The Chuckwagon rolls in at #3.

Houston Rockets v Utah Jazz Photo by Melissa Majchrzak/NBAE via Getty Images

When you finally see that your child or grandchild has taken a shine to an unexpected player that never quits, one of the first guys you’ll bring up is Chuck Hayes.

Undrafted, undersized, and not skilled in the way that you want, but in the way that you need, Hayes’ stories embodies the one of a person who never gives up. After not being picked up in the 2005 draft, Hayes, the 2004 SEC Defensive Player of the Year out of Kentucky, didn’t see an NBA court until January 2006 when the Houston Rockets signed him to a 10-day contract. He and the Rockets never looked back.

Hayes is only 6’6”, but a combination of great footwork, low center of gravity, high defensive IQ, nose for the ball, and sitting at a whopping 240 pounds saw that he would play power forward and center for his entire career. Let me repeat that: he played center, and did it a lot too. In fact, when Yao Ming when out for the entire 2011 season, Hayes saw starting time at center, and he had a career year too: 7.9 PPG, 8.1 RPG, 1.1 SPG, 52.7 FG%.
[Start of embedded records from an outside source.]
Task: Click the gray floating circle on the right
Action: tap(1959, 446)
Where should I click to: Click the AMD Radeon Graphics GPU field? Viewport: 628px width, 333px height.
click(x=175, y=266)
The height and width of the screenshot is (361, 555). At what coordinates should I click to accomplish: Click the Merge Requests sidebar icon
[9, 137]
Despite the fact that Houston didn’t really have much shot blocking outside of Yao during his tenure in Houston, that didn’t mean opposing players could just stroll in the lane. Hayes and his defensive brother in arms Shane Battier were known for their uncanny ability to stay in front of their assignments and draw charges, arguably top one and two in that category at the time. And down low, Hayes was anything but a pushover. Strong, heavy, and disciplined under the rim, Hayes was an immovable object that couldn’t be goaded into fakes, making him a guy you didn’t want to post up on.

A fan favorite isn’t necessarily a fan favorite without his quirks, though. In his second year, Hayes became known for fouling, averaging 3.6 fouls a game, enough for third most in the league. He wasn’t the best scorer, either, averaging only 3.7 points a game in a career where he averaged over 18 minutes per night. And arguably the most memorable thing about Hayes to any non-Rockets fan, he had a very strange free-throw relationship. The forward averaged 64% from the line the first year of his career, and his percentage and his form gradually got worse each and every year until he averaged 36.8% from the line, and his shot looked like... this:

The good news is that his free-throw percentage immediately got better the next year, even if his form exactly didn’t. (Also, can you imagine the meme value he’d bring to today’s viewers?)
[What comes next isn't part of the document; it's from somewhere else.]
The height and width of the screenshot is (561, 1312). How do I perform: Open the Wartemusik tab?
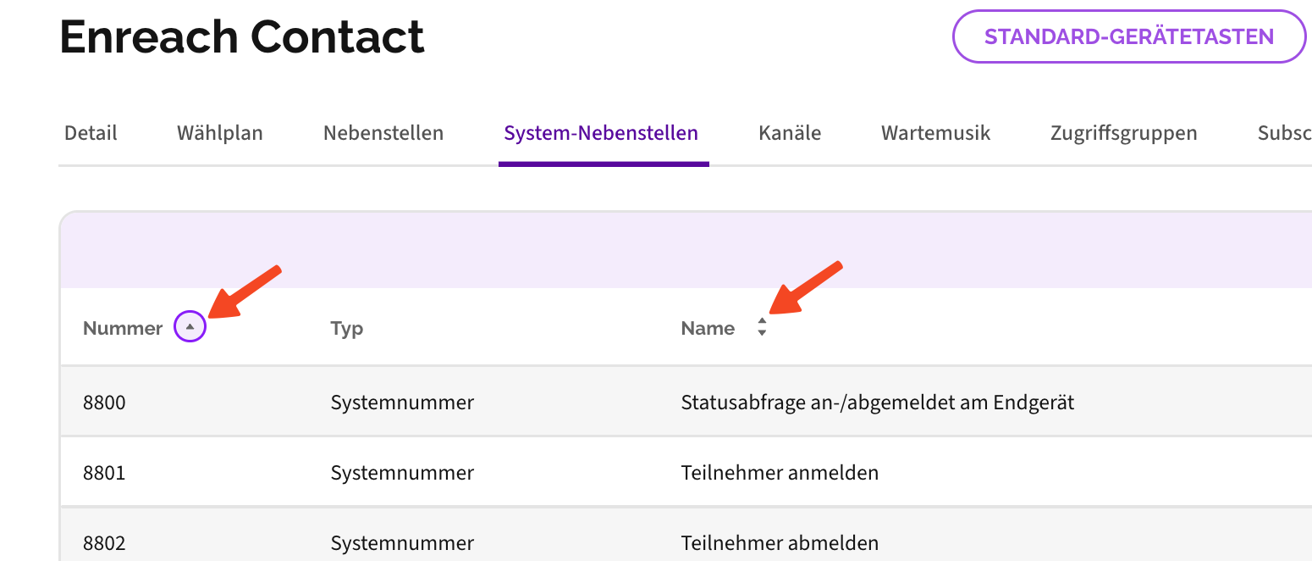point(935,133)
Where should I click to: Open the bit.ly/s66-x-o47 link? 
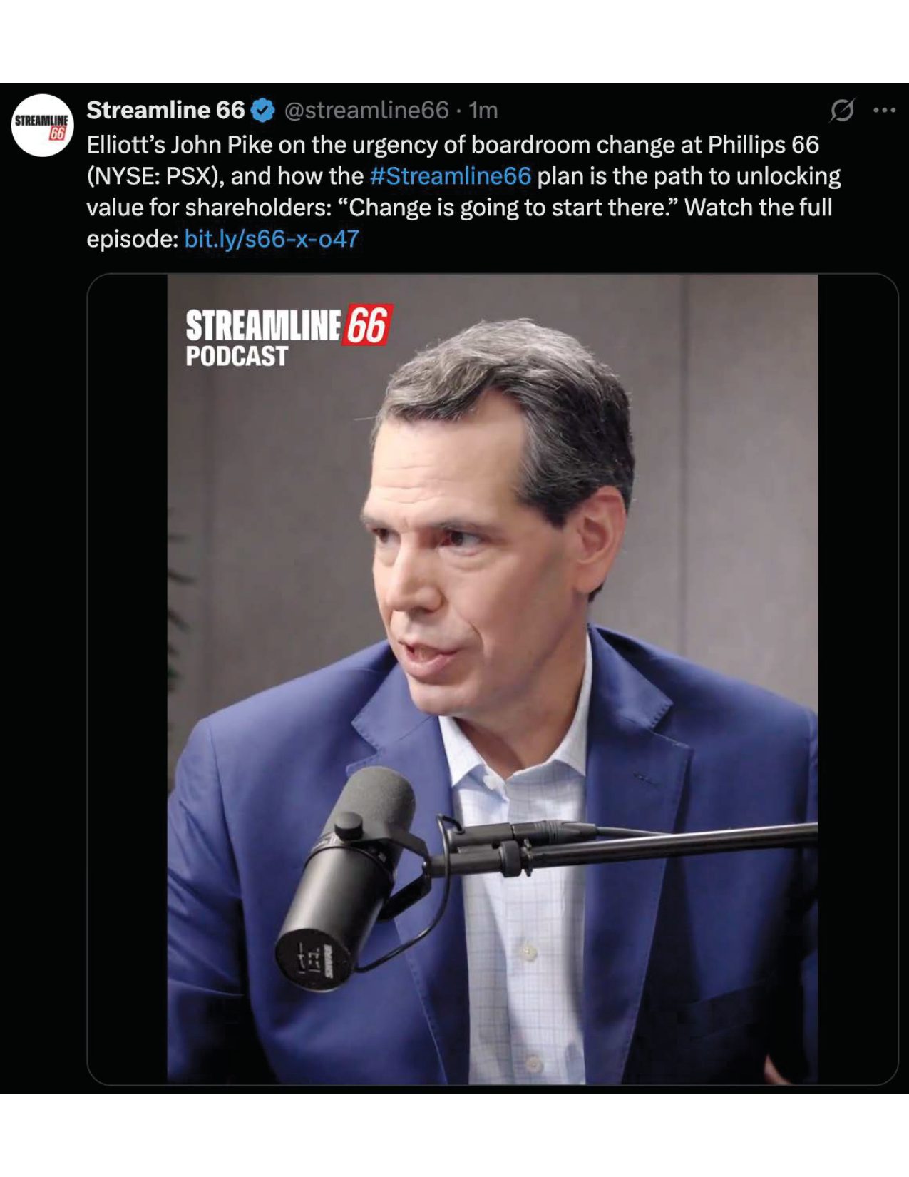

Still, none of that mattered. Hayes had a long, successful 11-year career in the NBA, six of them with Houston. He was no where near a premiere star the league, but he ended up signing a lucrative shoe deal with Chinese athletic brand Li Ning. A heart abnormality prevented him from signing a 4-year, $21.3-million contract with the Kings in 2011, but after being cleared by doctors a few days later, he signed with Sacramento for a little over $1 million more than originally proposed.
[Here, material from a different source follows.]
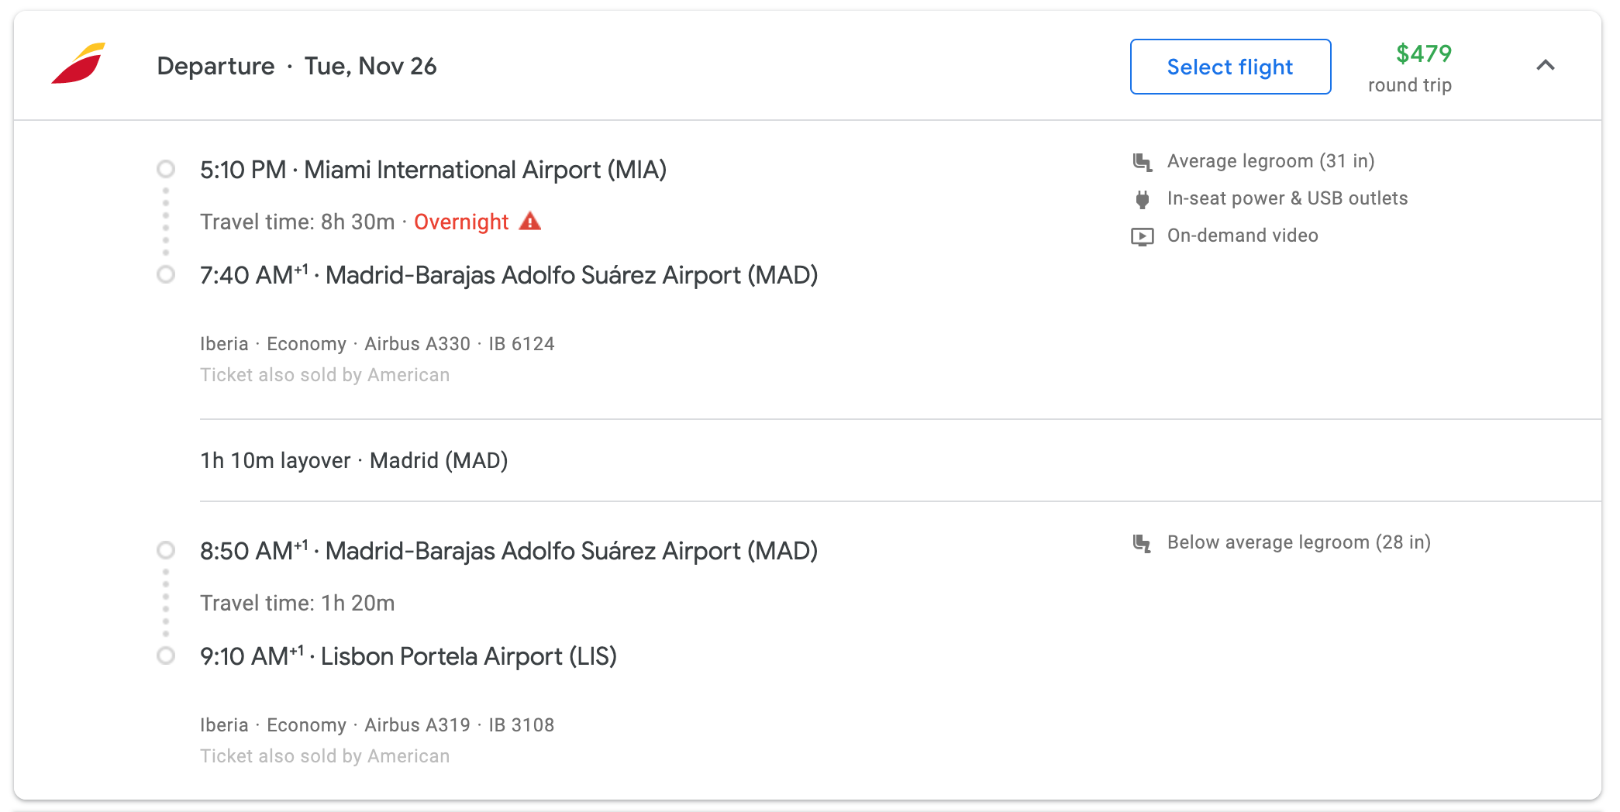This screenshot has height=812, width=1620.
Task: Click the Iberia airline logo
Action: coord(78,64)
A box score doesn’t tell the full story of Hayes’ impact. There probably isn’t a highlight reel in the world that shows why he was in the league for so long, either. But all of that isn’t important. All those who were able to witness him play know exactly what he was worth to an undersized Houston team, and all those Rockets fans who were around at the time fell in love with The Chuckwagon.